San Francisco supervisors have voiced early support to provide reparations to Black residents for enduring systemic racism over the past 200 years.
The 100-plus recommendations the supervisors heard from an advisory committee this past week included $5 million payouts to every eligible Black adult, personal debt and tax burden relief, guaranteed annual incomes of $97,000 and selling homes in the city for just $1.
Other ideas mentioned were adding Black history and culture curriculum in schools, free health care services for people in need and better support for Black businesses and employees.
Though supervisors expressed interest in the suggestions, the first-in-the-nation draft plan has yet to be formally approved. Supervisors have opportunities to modify or reject any or all recommendations before the final report will be presented in September.
A ‘legacy of civil disinvestment’
Proponents of the plan say reparations will help rectify the centuries of slavery and racism that prohibited generations of Black people from having equal opportunities to thrive in San Francisco.
Staff members from the African American Reparations Advisory Committee found that the city has fostered a “legacy of civic disinvestment” to Black people, especially in its “urban renewal” period, when urban planning policies from the 1950s to the 1970s aggressively tried to improve predominately Black neighborhoods like the Western Addition and Fillmore district.
The redevelopment process was said to have displaced thousands of people from their homes without compensation and with little room for discussion.

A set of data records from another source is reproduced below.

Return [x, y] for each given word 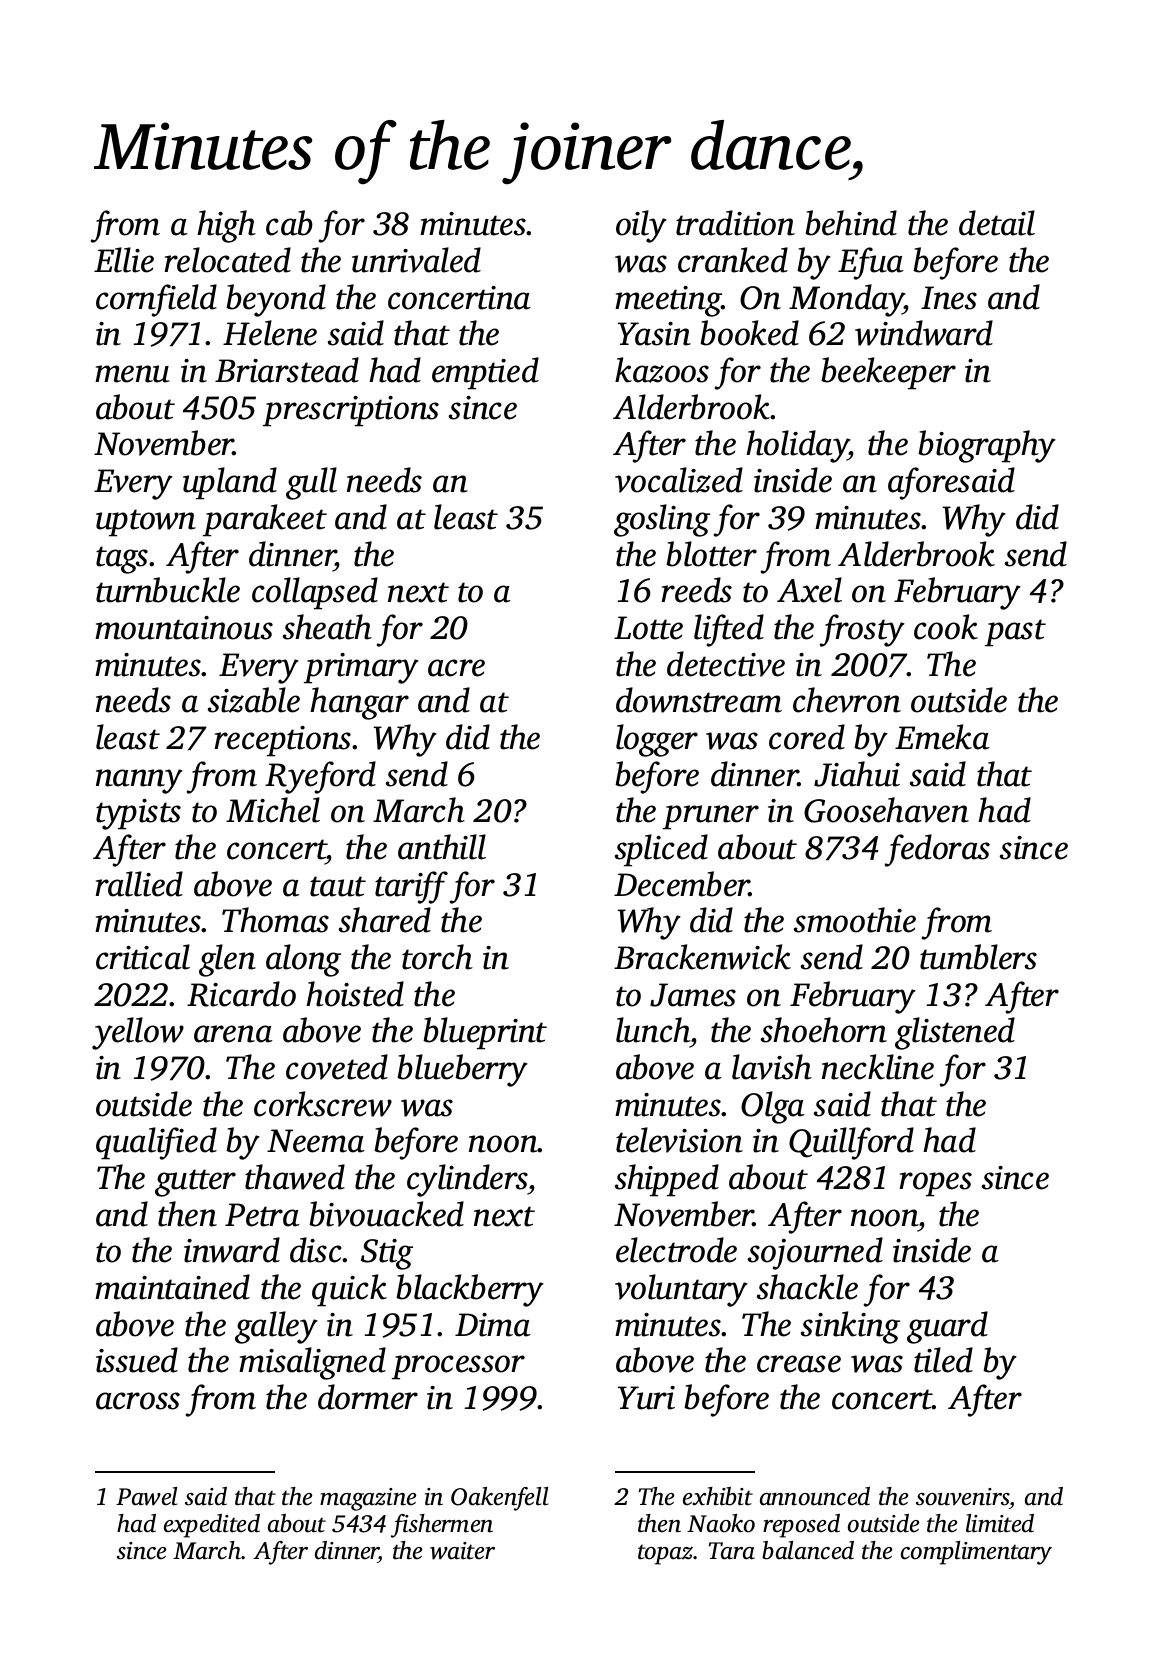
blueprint [485, 1033]
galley [276, 1327]
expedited [212, 1526]
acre [456, 668]
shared [385, 920]
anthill [442, 847]
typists [138, 814]
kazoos [662, 370]
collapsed [315, 593]
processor [458, 1367]
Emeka [942, 737]
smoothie [855, 920]
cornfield [156, 300]
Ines [949, 298]
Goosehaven [886, 810]
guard [947, 1327]
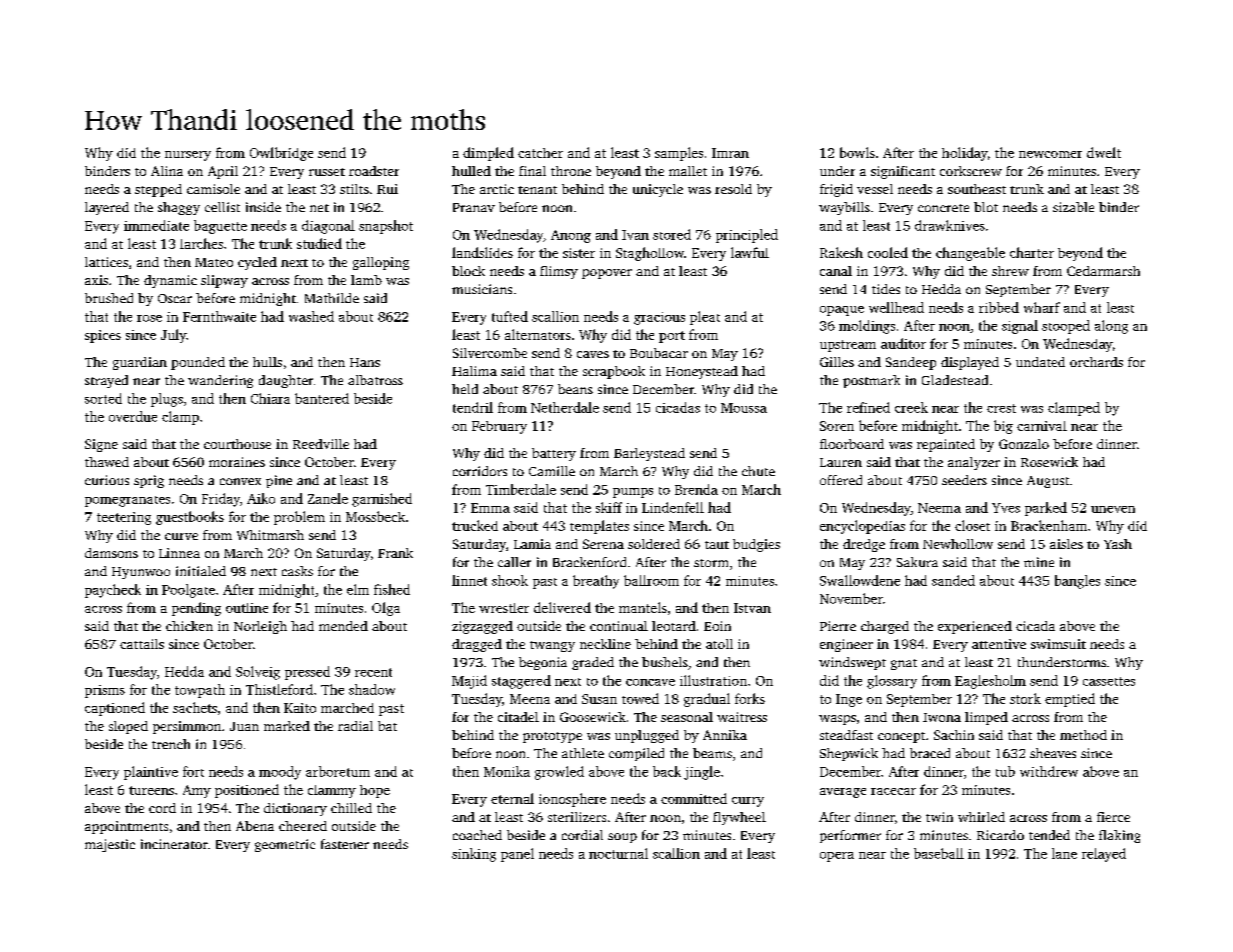 The height and width of the document is (952, 1233). Describe the element at coordinates (1096, 362) in the document. I see `orchards` at that location.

Since then, the city’s Black population has steadily decreased in size, likely because of fewer housing options and greater wealth disparities, said the advisory committee.
Despite making up less than 6 percent of the city’s population, Black people make up 38 percent of the residents sleeping in San Francisco’s streets and shelters.
“Despite the reputation of liberalism, San Francisco has consistently imposed limitations on who has access to the City’s abundant wealth,” reads the report. “Since its founding, Black people in San Francisco have faced significant barriers to full participation in its society and economy.”
Roughly 50,000 Black people live in San Francisco today, though it is still unclear who would be eligible for reparations. Potential criteria for eligibility include residents — or their descendants — who were displaced from redlining, incarcerated due to War on Drugs’ policies or attended city schools during the consent decree.
But how to pay for it?
Implementing any of the suggestions would make San Francisco the first major city in the country to provide reparations.
The ideas have certainly not been introduced without criticism, however.
Some question the city’s economic capacity to carry out reparations, as the report presented at the reparations committee’s March 13 meeting did not lay out a financial roadmap on how much each proposal would cost.
The conservative-learning Hoover Institution at Stanford University estimates that non-Black families would each have to pay out nearly $600,000 for just four of the 19 financial recommendations to work.
San Francisco’s chapter of the National Association for the Advancement of Colored People, who first called on the city for reparations in 2019, specifically rejects the $5 million payment proposal. The organization said the city should redirect its focus to investing in five key areas — education, job opportunities, housing, health care and culture.
“We strongly believe that creating and funding programs that can improve the lives of those who have been impacted by racism and discrimination is the best path forward toward equality and justice,” said civil rights leader the Rev. Amos Brown.